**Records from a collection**

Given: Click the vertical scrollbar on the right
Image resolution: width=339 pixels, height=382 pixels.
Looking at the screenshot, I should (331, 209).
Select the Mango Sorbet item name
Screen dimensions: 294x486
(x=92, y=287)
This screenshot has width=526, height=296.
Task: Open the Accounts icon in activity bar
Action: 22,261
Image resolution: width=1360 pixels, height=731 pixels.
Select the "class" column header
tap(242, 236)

--

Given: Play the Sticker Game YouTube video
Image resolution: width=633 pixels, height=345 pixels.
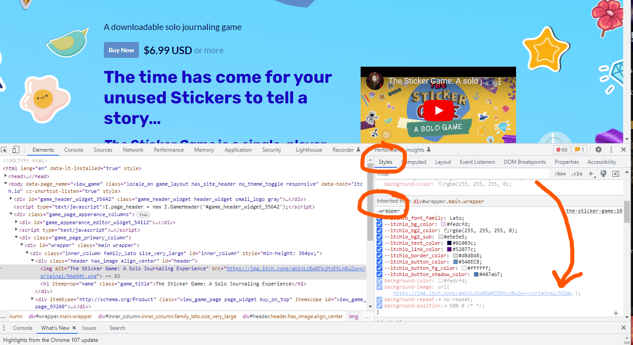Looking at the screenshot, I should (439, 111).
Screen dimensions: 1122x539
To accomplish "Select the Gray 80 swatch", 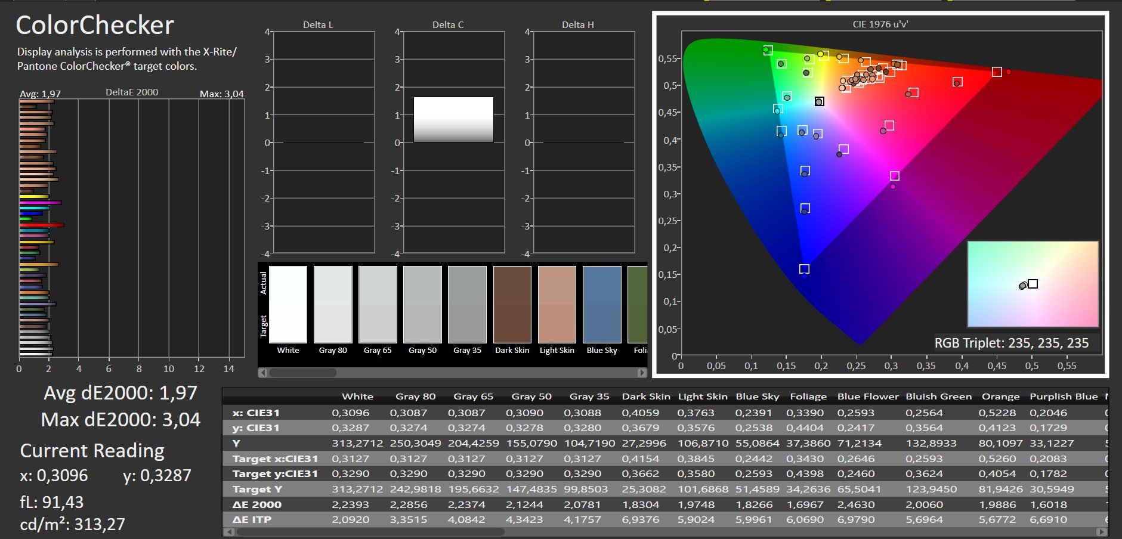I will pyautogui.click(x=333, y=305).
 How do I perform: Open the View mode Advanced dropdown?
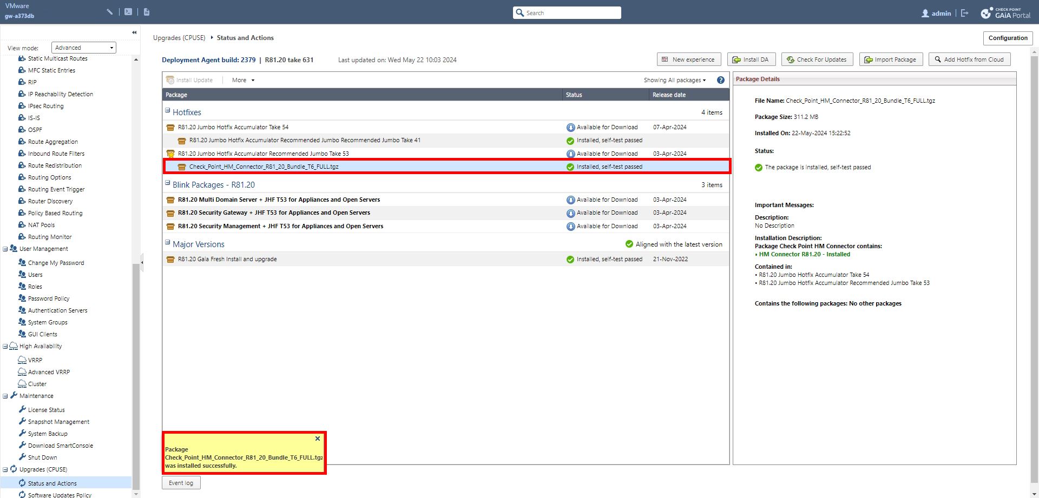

**What you will do**
For each line above that contains the word "Given", make a copy.

**Solved problem**
Given: Click the vertical scrollbar on the right
Given: Play the Sticker Game YouTube video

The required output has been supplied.